Stored items:
........

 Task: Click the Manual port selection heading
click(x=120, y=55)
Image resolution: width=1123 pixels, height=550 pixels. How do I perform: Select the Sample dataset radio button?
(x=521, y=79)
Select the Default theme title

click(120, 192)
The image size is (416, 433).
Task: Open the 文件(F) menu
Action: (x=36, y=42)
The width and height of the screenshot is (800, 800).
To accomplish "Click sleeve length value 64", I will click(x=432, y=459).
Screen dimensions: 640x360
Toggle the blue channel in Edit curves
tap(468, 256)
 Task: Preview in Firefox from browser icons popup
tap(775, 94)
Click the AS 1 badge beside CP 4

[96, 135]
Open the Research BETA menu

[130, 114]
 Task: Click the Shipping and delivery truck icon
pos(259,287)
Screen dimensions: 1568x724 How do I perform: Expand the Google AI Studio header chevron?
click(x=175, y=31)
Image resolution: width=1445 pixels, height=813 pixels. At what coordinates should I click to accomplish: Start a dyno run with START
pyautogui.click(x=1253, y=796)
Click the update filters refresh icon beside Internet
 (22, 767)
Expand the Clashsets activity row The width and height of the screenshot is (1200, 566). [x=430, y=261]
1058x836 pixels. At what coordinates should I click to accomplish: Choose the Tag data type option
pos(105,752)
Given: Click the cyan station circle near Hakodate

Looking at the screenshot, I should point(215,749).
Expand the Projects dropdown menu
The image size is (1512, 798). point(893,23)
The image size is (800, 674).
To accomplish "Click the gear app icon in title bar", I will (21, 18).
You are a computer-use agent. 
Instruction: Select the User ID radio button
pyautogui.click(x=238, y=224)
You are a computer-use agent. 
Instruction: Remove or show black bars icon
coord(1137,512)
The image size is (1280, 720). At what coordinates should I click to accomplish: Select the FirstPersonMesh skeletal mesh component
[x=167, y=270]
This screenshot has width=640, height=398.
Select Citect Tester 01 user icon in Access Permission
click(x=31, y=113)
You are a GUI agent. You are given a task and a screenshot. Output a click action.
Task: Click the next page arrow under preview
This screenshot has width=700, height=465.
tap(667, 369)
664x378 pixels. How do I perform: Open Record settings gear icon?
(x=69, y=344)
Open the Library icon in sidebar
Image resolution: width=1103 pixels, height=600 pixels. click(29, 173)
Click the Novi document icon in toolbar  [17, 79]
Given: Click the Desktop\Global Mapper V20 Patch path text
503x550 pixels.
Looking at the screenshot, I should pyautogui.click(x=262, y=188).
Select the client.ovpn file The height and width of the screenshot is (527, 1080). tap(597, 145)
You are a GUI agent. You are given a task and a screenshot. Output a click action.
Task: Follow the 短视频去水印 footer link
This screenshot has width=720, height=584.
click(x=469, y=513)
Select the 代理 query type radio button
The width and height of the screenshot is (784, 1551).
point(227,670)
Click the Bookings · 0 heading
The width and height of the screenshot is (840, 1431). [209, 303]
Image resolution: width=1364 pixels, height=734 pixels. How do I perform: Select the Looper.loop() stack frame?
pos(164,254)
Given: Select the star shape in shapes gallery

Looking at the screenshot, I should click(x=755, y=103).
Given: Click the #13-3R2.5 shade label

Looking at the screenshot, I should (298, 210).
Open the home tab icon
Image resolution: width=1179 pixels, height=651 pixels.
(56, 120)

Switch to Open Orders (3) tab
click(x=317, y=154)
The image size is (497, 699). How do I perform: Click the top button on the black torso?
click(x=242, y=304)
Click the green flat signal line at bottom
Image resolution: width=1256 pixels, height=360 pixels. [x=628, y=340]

........

Your assignment
Please write out the entries above in full, exactly as they read.

Written answer
 Task: Click the Manual port selection heading
click(x=120, y=55)
Image resolution: width=1123 pixels, height=550 pixels. How do I perform: Select the Sample dataset radio button?
(x=521, y=79)
Select the Default theme title

click(120, 192)
The image size is (416, 433).
Task: Open the 文件(F) menu
Action: (x=36, y=42)
The width and height of the screenshot is (800, 800).
To accomplish "Click sleeve length value 64", I will click(x=432, y=459).
Screen dimensions: 640x360
Toggle the blue channel in Edit curves
tap(468, 256)
 Task: Preview in Firefox from browser icons popup
tap(775, 94)
Click the AS 1 badge beside CP 4

[96, 135]
Open the Research BETA menu

[130, 114]
 Task: Click the Shipping and delivery truck icon
pos(259,287)
Screen dimensions: 1568x724 How do I perform: Expand the Google AI Studio header chevron?
click(x=175, y=31)
Image resolution: width=1445 pixels, height=813 pixels. At what coordinates should I click to accomplish: Start a dyno run with START
pyautogui.click(x=1253, y=796)
Click the update filters refresh icon beside Internet
 (22, 767)
Expand the Clashsets activity row The width and height of the screenshot is (1200, 566). [x=430, y=261]
1058x836 pixels. At what coordinates should I click to accomplish: Choose the Tag data type option
pos(105,752)
Given: Click the cyan station circle near Hakodate

Looking at the screenshot, I should point(215,749).
Expand the Projects dropdown menu
The image size is (1512, 798). point(893,23)
The image size is (800, 674).
To accomplish "Click the gear app icon in title bar", I will (21, 18).
You are a computer-use agent. 
Instruction: Select the User ID radio button
pyautogui.click(x=238, y=224)
You are a computer-use agent. 
Instruction: Remove or show black bars icon
coord(1137,512)
The image size is (1280, 720). At what coordinates should I click to accomplish: Select the FirstPersonMesh skeletal mesh component
[x=167, y=270]
This screenshot has width=640, height=398.
Select Citect Tester 01 user icon in Access Permission
click(x=31, y=113)
You are a GUI agent. You are given a task and a screenshot. Output a click action.
Task: Click the next page arrow under preview
This screenshot has width=700, height=465.
tap(667, 369)
664x378 pixels. How do I perform: Open Record settings gear icon?
(x=69, y=344)
Open the Library icon in sidebar
Image resolution: width=1103 pixels, height=600 pixels. click(29, 173)
Click the Novi document icon in toolbar  [17, 79]
Given: Click the Desktop\Global Mapper V20 Patch path text
503x550 pixels.
Looking at the screenshot, I should pyautogui.click(x=262, y=188).
Select the client.ovpn file The height and width of the screenshot is (527, 1080). tap(597, 145)
You are a GUI agent. You are given a task and a screenshot. Output a click action.
Task: Follow the 短视频去水印 footer link
This screenshot has width=720, height=584.
click(x=469, y=513)
Select the 代理 query type radio button
The width and height of the screenshot is (784, 1551).
point(227,670)
Click the Bookings · 0 heading
The width and height of the screenshot is (840, 1431). [209, 303]
Image resolution: width=1364 pixels, height=734 pixels. How do I perform: Select the Looper.loop() stack frame?
pos(164,254)
Given: Select the star shape in shapes gallery

Looking at the screenshot, I should click(x=755, y=103).
Given: Click the #13-3R2.5 shade label

Looking at the screenshot, I should (298, 210).
Open the home tab icon
Image resolution: width=1179 pixels, height=651 pixels.
(56, 120)

Switch to Open Orders (3) tab
click(x=317, y=154)
The image size is (497, 699). How do I perform: Click the top button on the black torso?
click(x=242, y=304)
Click the green flat signal line at bottom
Image resolution: width=1256 pixels, height=360 pixels. [x=628, y=340]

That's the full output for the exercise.